This week we spent reading classic anthropological ethnographic studies on death. I was assigned Consuming Grief by Beth Conklin. It is about the Amazonian Wari' and their pre-contact funerary rituals which centered around eating the body of the deceased. Conklin wanted to know why they practiced funerary cannibalism and so she spent years among the Wari' recording family histories of all of them. Since funerary cannibalism is no longer practiced, she had to rely on memories of the Wari'. Apparently this is a 'no-no' in anthropological method, because she was not able to observe the ceremonies directly herself, so she wasn't able to draw her own conclusions from those observations.
This made me laugh aloud since all I do is work from secondary materials, having no direct contact with any early Christian (and I am completely jealous of Conklin who could talk to people who were there!). What disturbs me about the anthropological method is the fact that anthropologists seem to think that their own observations and interpretations of the materials are in some way superior to what the people they study remember and tell them. Conklin was trying to swim upstream, making the very fundamental argument that we have to start listening to the people we study. Maybe they know what they are talking about. She finds it essential to take seriously what the Wari' themselves say about their cannibalism. She writes: "The problem with limiting analysis to the level of ideas and symbols, as many anthropological studies have tended to do, is that this leaves out the very aspects that Wari' themselves emphasize: cannibalism's relation to subjective experiences of grief and social processes of mourning."

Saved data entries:
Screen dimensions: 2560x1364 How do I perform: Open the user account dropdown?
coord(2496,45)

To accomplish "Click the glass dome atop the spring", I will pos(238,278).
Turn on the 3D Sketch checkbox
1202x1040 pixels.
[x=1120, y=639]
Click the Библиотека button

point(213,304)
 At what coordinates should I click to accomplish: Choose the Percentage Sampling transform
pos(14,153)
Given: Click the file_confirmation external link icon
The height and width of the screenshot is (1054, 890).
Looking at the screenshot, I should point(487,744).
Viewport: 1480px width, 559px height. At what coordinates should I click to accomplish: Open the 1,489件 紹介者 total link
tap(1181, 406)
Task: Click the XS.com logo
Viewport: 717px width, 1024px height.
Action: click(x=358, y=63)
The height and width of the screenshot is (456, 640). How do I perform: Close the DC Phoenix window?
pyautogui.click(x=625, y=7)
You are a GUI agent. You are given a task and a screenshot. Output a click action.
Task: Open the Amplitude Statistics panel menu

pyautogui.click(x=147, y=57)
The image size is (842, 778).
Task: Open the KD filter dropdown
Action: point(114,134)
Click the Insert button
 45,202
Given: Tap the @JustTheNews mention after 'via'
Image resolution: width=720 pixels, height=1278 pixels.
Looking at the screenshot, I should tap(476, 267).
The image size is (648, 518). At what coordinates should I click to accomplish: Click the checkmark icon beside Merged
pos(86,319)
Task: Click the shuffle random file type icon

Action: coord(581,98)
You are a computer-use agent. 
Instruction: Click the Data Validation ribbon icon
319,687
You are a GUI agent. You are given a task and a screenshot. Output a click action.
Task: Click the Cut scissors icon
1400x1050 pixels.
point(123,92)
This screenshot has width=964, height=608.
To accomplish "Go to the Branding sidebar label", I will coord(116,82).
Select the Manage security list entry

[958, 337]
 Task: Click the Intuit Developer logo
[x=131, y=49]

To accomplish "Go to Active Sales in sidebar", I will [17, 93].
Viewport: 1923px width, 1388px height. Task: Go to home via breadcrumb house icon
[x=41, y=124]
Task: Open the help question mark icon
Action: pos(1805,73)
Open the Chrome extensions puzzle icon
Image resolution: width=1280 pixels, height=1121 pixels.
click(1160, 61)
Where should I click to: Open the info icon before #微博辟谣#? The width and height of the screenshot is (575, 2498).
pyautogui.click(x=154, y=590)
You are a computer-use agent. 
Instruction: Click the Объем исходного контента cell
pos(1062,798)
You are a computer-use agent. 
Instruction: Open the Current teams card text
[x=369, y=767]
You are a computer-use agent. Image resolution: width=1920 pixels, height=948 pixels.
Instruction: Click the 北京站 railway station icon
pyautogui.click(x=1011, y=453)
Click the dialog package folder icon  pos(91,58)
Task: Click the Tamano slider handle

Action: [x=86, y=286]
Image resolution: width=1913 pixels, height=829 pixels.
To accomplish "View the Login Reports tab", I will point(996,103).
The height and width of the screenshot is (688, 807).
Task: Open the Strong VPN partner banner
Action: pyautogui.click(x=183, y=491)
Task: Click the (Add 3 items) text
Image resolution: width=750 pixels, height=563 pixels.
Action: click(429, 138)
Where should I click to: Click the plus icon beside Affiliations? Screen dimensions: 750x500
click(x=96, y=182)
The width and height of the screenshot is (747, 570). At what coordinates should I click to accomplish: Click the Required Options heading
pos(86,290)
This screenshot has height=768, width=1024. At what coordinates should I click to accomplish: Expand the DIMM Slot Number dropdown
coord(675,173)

■ Aim of the exercise: Continue the reflection on Conklin's study of Wari' funerary cannibalism, starting after its final sentence.

■ Task answer:
Why did the Wari' cannibalize their deceased? Because it helped the deceased transition into the spirit world to join the realm of the animal spirits who dwelled there, and it aided the grieving family disassociate from the deceased and forget them. It was part of the blotting out of their memory that also involved burning the home and property of the deceased, and never using their name again. One of the elders said to her, "Why are you always asking about eating the ones who died? You talk about me eating; Denise [Merieles, a Brazilian ethnographer] came here and asked me about eating. The missionaries and the priests always used to say, 'Why did you eat people? Why did you eat? Eating, eating eating! Eating was not all that we did! We cried, we sang, we burned the house, we burned all their things. Write about all of this, not just the eating!" (p. xxii).
I won't spoil the book for those of you who want to read it, but I want to end this post with an observation. Since the 1960s after contact with outsiders, the Wari' no longer cannibalize their dead. With contact brought infectious diseases that decimated their population. The missionaries, desperate to get them to alter their funerary ritual, told them that if they continued to eat the dead bodies, they would become infected with the disease. So the Wari' began to bury their dead as the missionaries wanted them to, even though they considered the ground to be filthy and polluted and cold, and still complain about their loved ones having to rot in the cold earth.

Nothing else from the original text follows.